Une déclaration n’a d’autre valeur que morale mais elle sert de fondement à des textes juridiques votés par des institutions internationales et des parlements nationaux. Pourtant, cela ne suffit aux yeux de plusieurs mouvements sociaux et citoyens.  Ils constatent que les trois quarts de la population n’ont pas accès à des systèmes de protection sociale compréhensifs et la moitié de la population mondiale n’a pas de protection sociale du tout. De plus, l’inégalité, la précarité et la vulnérabilité augmentent un peu partout dans le monde.

 C’est ainsi que naquit l’initiative de rédiger une « Charte mondiale sur les droits à la  protection sociale ». Cela s’est passé lors du Forum des Peuples Asie-Europe (AEPF) en juillet 2016, à Ulaan Baator, Mongolie.

Il ne s’agit pas de remplacer mais de renforcer ce qui existe déjà, à savoir le Pacte International sur les droits économiques et sociaux et plusieurs autres traités et conventions aux niveaux régionaux. Les porteurs de ce projet veulent aboutir à une protection sociale « universelle et transformatrice ».

Ils considèrent en effet que l’actuelle  Recommandation de l’OIT (Organisation internationale du Travail) sur les Socles de Protection Sociale est plutôt minimaliste. Ils y décèlent « certaines caractéristiques de l’approche néolibérale de la protection sociale. Elle est largement en faveur de l’économie », disent-ils.

Leur objectif principal est de « promouvoir une nouvelle philosophie de la protection sociale, au-delà des droits traditionnels, englobant les besoins environnementaux et réduisant l’écart inacceptable entre la production et la reproduction. » La protection sociale, selon eux,  « est un commun qui émerge des actions démocratiques et participatives des citoyens qui ont des revendications à l’égard des autorités publiques. » Elle ne peut être un mécanisme de protection du système économique dominant mais elle doit être « transformatrice », à savoir « contribuer à un meilleur système de production et à la soutenabilité de la vie. Nous voyons la protection sociale comme un effort démocratique et collectif pour donner à tous et à toutes une vie en dignité. » Là, on rejoint les articles de la DUDH fondatrice de notre morale universelle.
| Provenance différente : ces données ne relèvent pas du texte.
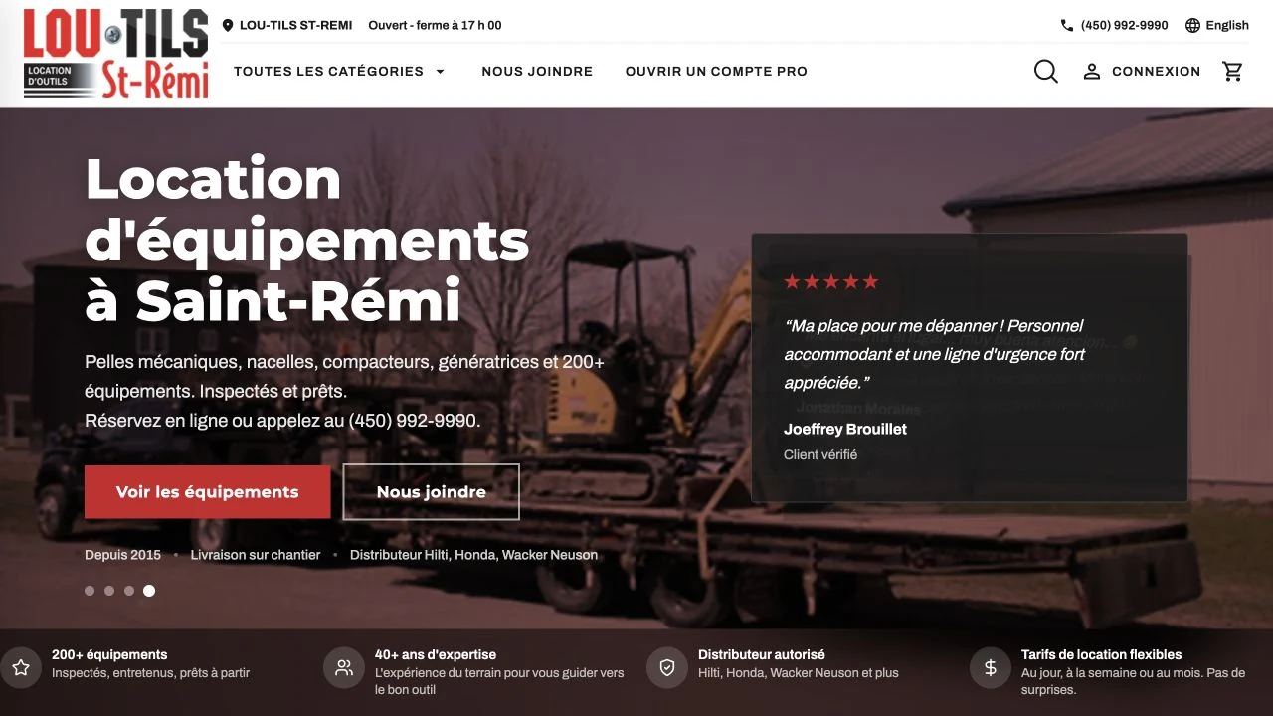Select the first carousel slide dot
This screenshot has width=1273, height=716.
[x=90, y=591]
A réfléchir et à discuter par tous les mouvements sociaux qui travaillent pour la justice sociale et la solidarité,  en ces temps troublés où les attaques contre les systèmes de sécurité sociale se multiplient même dans les pays riches comme les nôtres.

Voici les principes essentiels de ce projet de Charte universelle :

1. Intégrer le droit à la protection sociale à la législation et les lois nationales

Les autorités nationales ont la première responsabilité de garantir la protection sociale. Celle-ci devra être basée sur les droits et organisée dans un but non lucratif. Tous les pays doivent ratifier et respecter les traités y afférents et intégrer le droit à la protection sociale à leurs lois nationales

2. Respecter les normes fondamentales du travail et éliminer toutes les discriminations

Les systèmes de protection sociale doivent comprendre les normes fondamentales du travail de l’OIT, un niveau adéquat de salaires décents, ainsi que des niveaux de revenu minimum. Ils devront éliminer toutes les discriminations basées sur le genre, la race, l’ethnicité, la nationalité, la religion et l’orientation sexuelle. Elles devront inclure un ensemble de services sociaux, tels que le droit à l’eau, à l’éducation, aux transports en commun, à l’énergie et à la communication au logement, à la formation professionnelle, etc.

3. Garantir des mécanismes de financement basés sur la solidarité pour une protection sociale universelle

Même les pays les plus pauvres peuvent se permettre une protection sociale à condition d’avoir la volonté politique. Les ressources nécessaires pour un système de protection sociale bien développée devront être procurées par les niveaux national et international. Cependant, des politiques fiscales injustes, aux niveaux national et international réduisent la capacité des pays d’investir dans la protection sociale et les services sociaux essentiels. Davantage de coopération internationale sera nécessaire pour mettre fin à ces tendances destructives.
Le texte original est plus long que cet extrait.